Two days later, SPAWAR announced another contract awarded to three companies, including Mercom Inc. of Pawleys Island, that could be worth $820 million over the next five years. SPAWAR spokesman Lonnie Cowart said his agency is on track to spend about the same this fiscal year as last: $3.5 billion.

It can be difficult for a layperson to discern what the contracts are for. On one hand, a contract awarded to Greenville-based Lockheed Martin Logistic Services announced June 28 refers to engineering and manufacturing work for “presidential helicopter and executive transport programs.” But behold the murky scope of this contract awarded the same day to Science Applications International Corp. and Anderson-based Advanced Technology International: “The work to be performed provides for engineering services such as research, development, test and evaluation support, development of designs and concepts and prototypes, development of test plans, test data collection and analysis, project/program planning, project management, development and prototype of equipment/components with performance specifications and metrics for acquisition, preparation of technical reports and manuals, users training, requirement and acquisition documentation, administrative support, and assessment and analytical services.”

Cowart said individual task orders within a contract are more “definitized” but that those details are not public and may only be learned through a Freedom of Information Act request.
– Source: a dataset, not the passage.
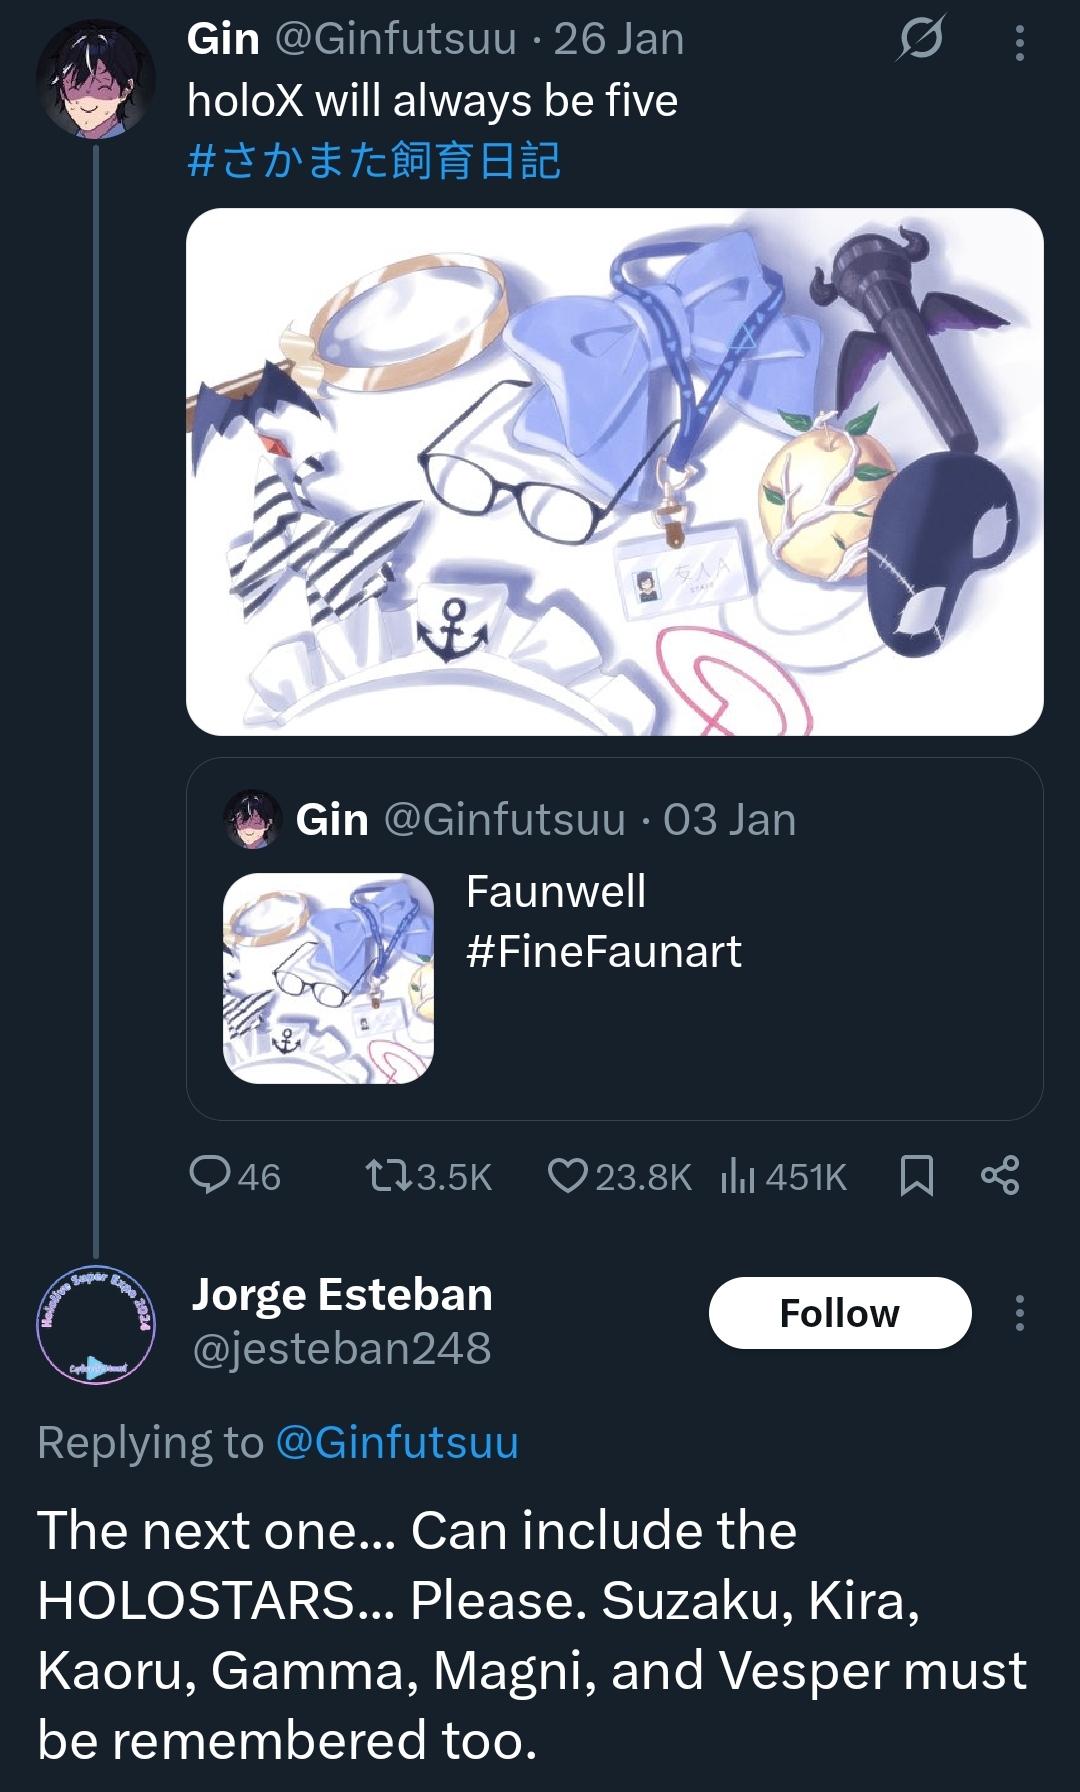Share the tweet via share icon
The height and width of the screenshot is (1792, 1080).
[999, 1176]
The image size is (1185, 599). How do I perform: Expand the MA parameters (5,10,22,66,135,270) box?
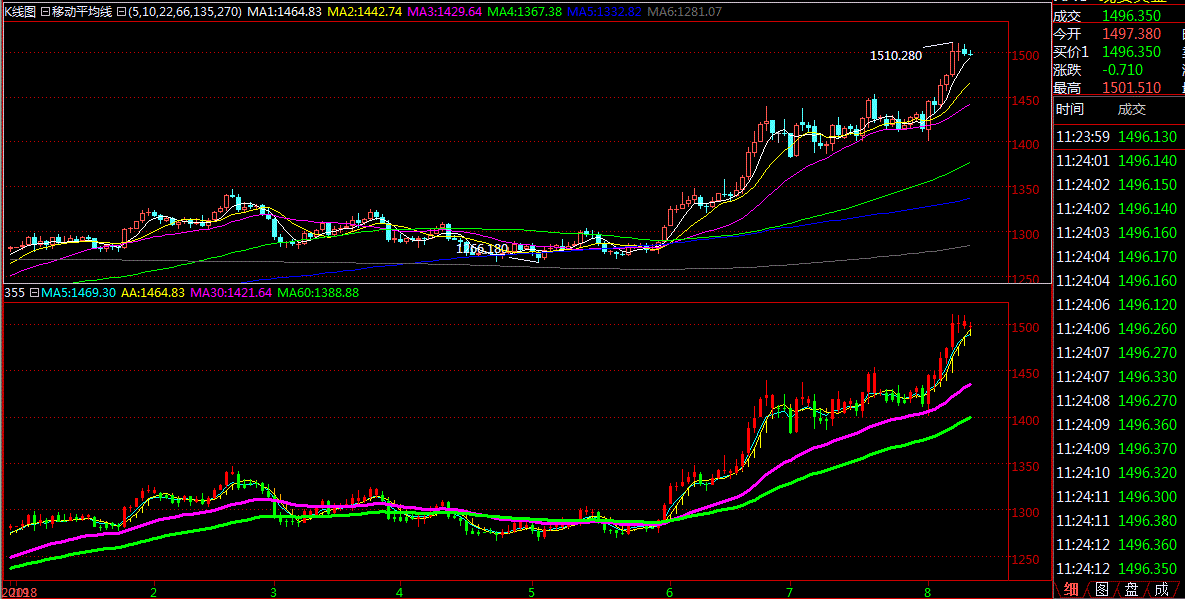(121, 12)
Most companies that bid for contracts — and the same big names show up often — seem to win at least a share of the work. Cowart explained that when multiple companies qualify for a contract, they compete again for each task order. But in many instances, there's only one or two companies in the competitor pool.

SAIC, one of those big-name frequent awardees, and Advanced Technology were the only two companies to bid on their $45 million contract. The aforementioned Lockheed contract was not competitively procured, and U.S. Foods of Lexington was the only bidder for a recently announced $64 million contract for “prime food and beverage support.”